“Cruce el río, después La Vega Chica, ahí está el Baratillo”, me recomendó una vendedora al ver mi cara de síndrome de privación dado mi fracaso en la búsqueda del canasto perfecto.
No sé cómo, si he estado tantas veces en el Puente Los Carros, La Vega Chica y en La Vega propiamente tal, nunca, nunca había pisado El Baratillo, un lugar que parecía sacado del Chile de los ’80. Un lugar de antes de los celulares, de la tele por cable, antes de la globalización y, por cierto, mucho antes de Internet. Si era como estar en una locación de alguna teleserie como Torre 10. Un viaje en el tiempo.
Tampoco encontré allí el canasto en cuestión, pero la visita valió la pena y más la pena valió la vuelta.
Decidí cortar camino pasando por dentro del Mercado Central. “Mi amor, yo la conozco a usted”, me dijo uno de los vendedores de pescado, y me lo dijo con tal seguridad y con tal capacidad de convencimiento, que me di vuelta, lo quedé mirando fijo y hasta le encontré cara de “sí, parece que nos conocemos”.
Cuando atravesaba esos segundos en que trataba de entender en qué capítulo de mi vida había actuado este sujeto, el hombre continuó… “Mi amor, yo la conozco a usted… usted se llama Juana”.

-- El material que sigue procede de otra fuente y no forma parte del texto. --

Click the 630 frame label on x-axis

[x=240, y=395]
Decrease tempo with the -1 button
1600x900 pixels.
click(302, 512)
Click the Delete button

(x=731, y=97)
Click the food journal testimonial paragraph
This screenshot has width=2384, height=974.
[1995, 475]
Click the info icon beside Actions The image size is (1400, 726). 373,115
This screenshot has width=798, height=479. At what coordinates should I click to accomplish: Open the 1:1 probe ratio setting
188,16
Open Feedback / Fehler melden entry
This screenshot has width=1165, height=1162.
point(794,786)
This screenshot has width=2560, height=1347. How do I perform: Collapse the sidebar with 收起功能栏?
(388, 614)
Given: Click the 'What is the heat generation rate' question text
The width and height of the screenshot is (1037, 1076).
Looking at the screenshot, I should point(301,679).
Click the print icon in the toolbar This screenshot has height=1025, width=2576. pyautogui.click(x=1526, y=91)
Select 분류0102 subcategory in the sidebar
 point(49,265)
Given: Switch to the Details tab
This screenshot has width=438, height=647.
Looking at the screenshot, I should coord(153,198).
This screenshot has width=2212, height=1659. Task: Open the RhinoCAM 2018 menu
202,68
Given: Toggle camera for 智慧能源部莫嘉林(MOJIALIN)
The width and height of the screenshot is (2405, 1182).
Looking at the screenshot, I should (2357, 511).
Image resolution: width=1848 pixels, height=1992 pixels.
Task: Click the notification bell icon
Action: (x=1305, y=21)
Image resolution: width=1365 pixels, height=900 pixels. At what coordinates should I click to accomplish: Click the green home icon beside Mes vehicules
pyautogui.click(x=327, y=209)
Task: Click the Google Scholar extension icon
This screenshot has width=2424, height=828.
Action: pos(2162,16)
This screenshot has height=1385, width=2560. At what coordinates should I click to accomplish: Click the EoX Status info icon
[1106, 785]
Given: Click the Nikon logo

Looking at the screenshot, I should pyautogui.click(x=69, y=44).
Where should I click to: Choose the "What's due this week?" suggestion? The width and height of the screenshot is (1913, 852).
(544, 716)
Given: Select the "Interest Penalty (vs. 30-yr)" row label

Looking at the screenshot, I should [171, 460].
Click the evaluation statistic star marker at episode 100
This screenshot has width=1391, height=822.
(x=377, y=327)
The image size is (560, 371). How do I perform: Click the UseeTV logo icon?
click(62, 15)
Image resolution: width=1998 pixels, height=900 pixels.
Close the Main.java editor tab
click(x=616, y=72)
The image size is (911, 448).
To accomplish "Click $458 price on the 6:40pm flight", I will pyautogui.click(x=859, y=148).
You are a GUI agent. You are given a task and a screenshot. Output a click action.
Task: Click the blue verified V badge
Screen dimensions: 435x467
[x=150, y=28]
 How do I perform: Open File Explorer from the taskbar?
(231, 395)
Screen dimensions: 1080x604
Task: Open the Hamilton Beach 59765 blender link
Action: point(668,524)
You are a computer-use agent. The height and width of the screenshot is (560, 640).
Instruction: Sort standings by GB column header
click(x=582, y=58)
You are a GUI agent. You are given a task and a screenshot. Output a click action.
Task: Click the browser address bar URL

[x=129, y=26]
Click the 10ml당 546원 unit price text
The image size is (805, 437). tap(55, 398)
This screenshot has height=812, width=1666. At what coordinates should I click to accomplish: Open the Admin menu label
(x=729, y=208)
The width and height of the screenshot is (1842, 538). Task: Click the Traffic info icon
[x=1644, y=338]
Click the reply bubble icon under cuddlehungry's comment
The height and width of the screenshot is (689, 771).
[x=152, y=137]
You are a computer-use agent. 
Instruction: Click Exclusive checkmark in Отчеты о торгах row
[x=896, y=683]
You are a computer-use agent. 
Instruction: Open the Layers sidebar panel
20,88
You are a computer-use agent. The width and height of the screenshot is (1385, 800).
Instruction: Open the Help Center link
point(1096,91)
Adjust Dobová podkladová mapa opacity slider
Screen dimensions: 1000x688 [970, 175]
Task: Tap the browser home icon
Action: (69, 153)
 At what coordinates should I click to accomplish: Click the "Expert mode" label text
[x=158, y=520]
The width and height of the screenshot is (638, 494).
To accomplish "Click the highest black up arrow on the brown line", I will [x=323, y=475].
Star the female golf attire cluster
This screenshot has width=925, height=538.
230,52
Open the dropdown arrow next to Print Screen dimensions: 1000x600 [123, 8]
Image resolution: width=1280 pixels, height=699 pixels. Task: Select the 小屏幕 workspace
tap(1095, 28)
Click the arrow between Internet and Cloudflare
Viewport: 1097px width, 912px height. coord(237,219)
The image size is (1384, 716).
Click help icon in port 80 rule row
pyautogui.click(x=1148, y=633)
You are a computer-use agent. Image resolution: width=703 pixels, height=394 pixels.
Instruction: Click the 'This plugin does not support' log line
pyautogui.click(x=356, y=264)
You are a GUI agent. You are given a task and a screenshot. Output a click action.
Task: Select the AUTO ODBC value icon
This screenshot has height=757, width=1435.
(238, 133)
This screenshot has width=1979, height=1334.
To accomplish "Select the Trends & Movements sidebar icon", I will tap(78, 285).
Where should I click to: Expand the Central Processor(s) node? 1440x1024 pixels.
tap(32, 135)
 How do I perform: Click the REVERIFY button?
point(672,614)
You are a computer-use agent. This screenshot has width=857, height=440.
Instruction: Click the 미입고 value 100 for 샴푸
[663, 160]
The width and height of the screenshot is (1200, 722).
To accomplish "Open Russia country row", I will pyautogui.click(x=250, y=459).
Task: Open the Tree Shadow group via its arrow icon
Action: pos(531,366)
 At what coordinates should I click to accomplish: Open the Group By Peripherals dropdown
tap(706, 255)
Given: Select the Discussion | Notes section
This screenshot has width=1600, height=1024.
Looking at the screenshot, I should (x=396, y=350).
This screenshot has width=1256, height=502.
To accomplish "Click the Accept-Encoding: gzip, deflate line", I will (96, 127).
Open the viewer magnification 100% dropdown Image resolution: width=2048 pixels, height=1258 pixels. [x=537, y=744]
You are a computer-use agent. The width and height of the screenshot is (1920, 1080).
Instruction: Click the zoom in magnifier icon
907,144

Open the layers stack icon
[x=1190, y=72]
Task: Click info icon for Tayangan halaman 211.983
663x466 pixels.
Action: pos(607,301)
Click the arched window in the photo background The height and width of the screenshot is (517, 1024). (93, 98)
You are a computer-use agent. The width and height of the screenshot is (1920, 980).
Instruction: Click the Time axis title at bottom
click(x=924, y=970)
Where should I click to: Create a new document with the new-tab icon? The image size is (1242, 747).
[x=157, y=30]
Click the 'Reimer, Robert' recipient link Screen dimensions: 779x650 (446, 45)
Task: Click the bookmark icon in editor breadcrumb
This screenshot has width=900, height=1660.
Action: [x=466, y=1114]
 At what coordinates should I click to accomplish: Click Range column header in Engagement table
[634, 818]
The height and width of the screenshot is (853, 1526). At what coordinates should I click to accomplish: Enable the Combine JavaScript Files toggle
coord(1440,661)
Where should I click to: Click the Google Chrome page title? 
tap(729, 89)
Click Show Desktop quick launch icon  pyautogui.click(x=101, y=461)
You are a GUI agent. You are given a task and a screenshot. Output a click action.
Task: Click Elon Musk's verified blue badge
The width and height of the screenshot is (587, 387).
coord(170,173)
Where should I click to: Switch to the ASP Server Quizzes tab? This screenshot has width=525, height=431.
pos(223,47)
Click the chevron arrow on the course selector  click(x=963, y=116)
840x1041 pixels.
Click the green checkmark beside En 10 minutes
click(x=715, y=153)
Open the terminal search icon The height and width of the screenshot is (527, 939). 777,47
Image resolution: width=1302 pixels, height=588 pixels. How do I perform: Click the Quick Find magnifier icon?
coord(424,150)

Me reí con una carcajada de las buenas, le dije ahora con total seguridad que no me llamo Juana, di media vuelta y comencé a caminar hacia la calle. “Pero si usted se llama Juana y fue mi polola”, aseguró quebrando su coartada perfecta para dejar entrever un piropo de feriante que sus colegas aplaudieron.
“Wena pu’ Lalo, casi te resulta, pa’ la otra dile que se llama María o Marta a ver si le achuntai y te resulta”.
Salí muerta de risa y satisfacción por haber sido víctima de un piropo elaborado y tan chileno como una locación de puestos de mimbre al otro lado del Río Mapocho.